## PAGE EXTRACT
***

I have never been comfortable with the term “comfort food.” As an aspiring chef, I thought there was something unglamorous or too workaday about the term. I wanted to soar with the eagles, not migrate with the flock. As a working chef, however, I’ve come to feel differently. I find myself striving to make food that is not only tasty but that also has a deep emotional connection — food to be felt beyond the stomach. As Hominy Grill nears its 10th year, I no longer reject the label but am grateful that what I do represents comfort to people.

Food is so basic to our existence, yet we have such a complicated relationship with it in 21st century America. It’s a metaphor, symbol, political tool — sometimes it seems to represent everything except comfort. It’s a relief to me that someone can sit down in my restaurant and have an uncomplicated relationship with a plate of fried chicken and mashed potatoes.

***

## WHAT YOU WILL DO
**1)** In the passage about comfort food, which restaurant is nearing its 10th year?
**2)** Copy the passage about comfort food from "Food is so basic" up to and including "and mashed potatoes.".
**3)** Write the next part of the passage about comfort food, picking up after its final sentence.

## PROVIDED MATERIAL
***

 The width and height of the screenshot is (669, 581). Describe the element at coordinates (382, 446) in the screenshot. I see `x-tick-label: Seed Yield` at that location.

***

## ANSWERS TO THE EXERCISE
**1)** Hominy Grill.

**2)**
Food is so basic to our existence, yet we have such a complicated relationship with it in 21st century America. It’s a metaphor, symbol, political tool — sometimes it seems to represent everything except comfort. It’s a relief to me that someone can sit down in my restaurant and have an uncomplicated relationship with a plate of fried chicken and mashed potatoes.

**3)**
As Southerners, we’ve always known what to call comfort food — we use its more poetic name — soul food. Widespread use elsewhere came later. The term was corporatized in the late ’80s, at a time when the American food scene was beginning to heat up: American regional cuisine was being rediscovered. Classic homestyle dishes that owed allegiance to no particular region began to turn up on restaurant menus. This was paralleled by the rise of the celebrity chef, creating ever taller and ever-more dazzling dishes that combined several continents on one plate. After getting dolled up and scaling these culinary heights on Saturday night, many Americans wanted to eat something on Tuesday night that satisfied their psyches as well as their stomachs. Comfort food as a category came into being.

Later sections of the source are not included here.